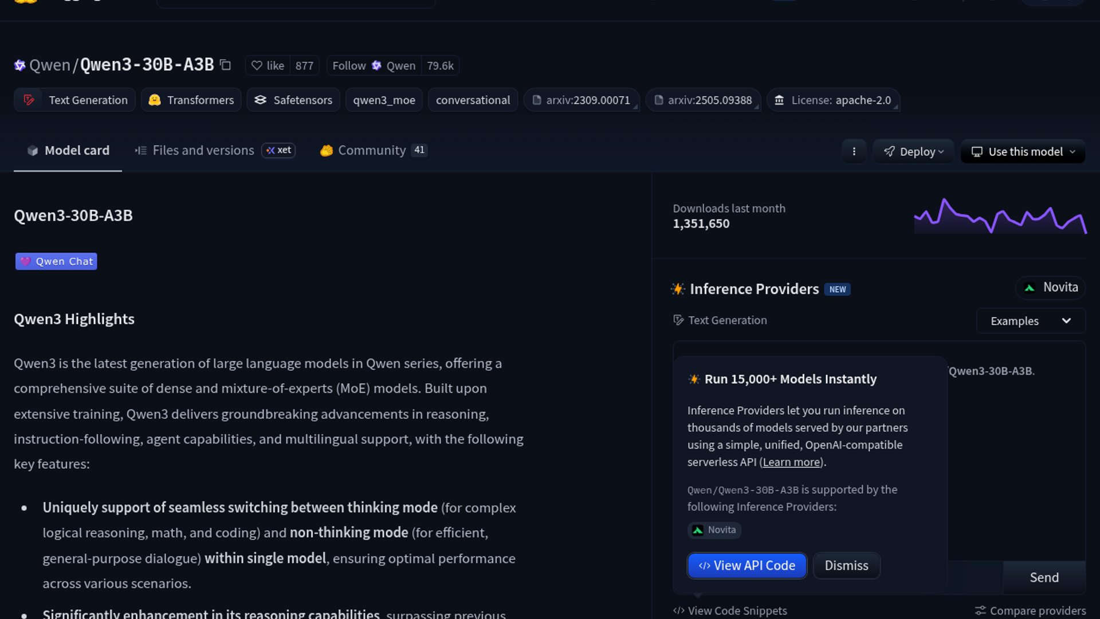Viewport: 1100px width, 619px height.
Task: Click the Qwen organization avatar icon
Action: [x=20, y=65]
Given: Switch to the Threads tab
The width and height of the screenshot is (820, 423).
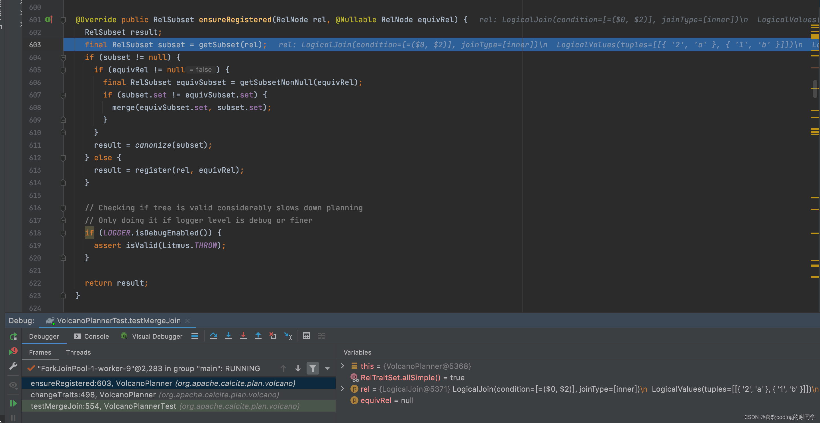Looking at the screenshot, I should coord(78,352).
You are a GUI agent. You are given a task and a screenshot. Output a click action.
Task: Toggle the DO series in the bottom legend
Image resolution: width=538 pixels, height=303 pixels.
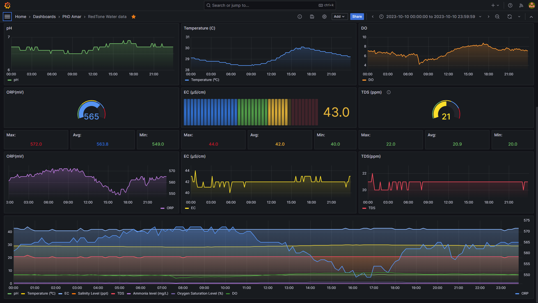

==============================

- _Task description_: Write out, with no pictures, only the lines from the line containing "Given: Switch to the Threads tab" through the last line of the listing above, exactly and with both ends included.

- _Result_:
Given: Switch to the Threads tab
The width and height of the screenshot is (820, 423).
Looking at the screenshot, I should coord(78,352).
You are a GUI agent. You are given a task and a screenshot. Output a click action.
Task: Toggle the DO series in the bottom legend
Image resolution: width=538 pixels, height=303 pixels.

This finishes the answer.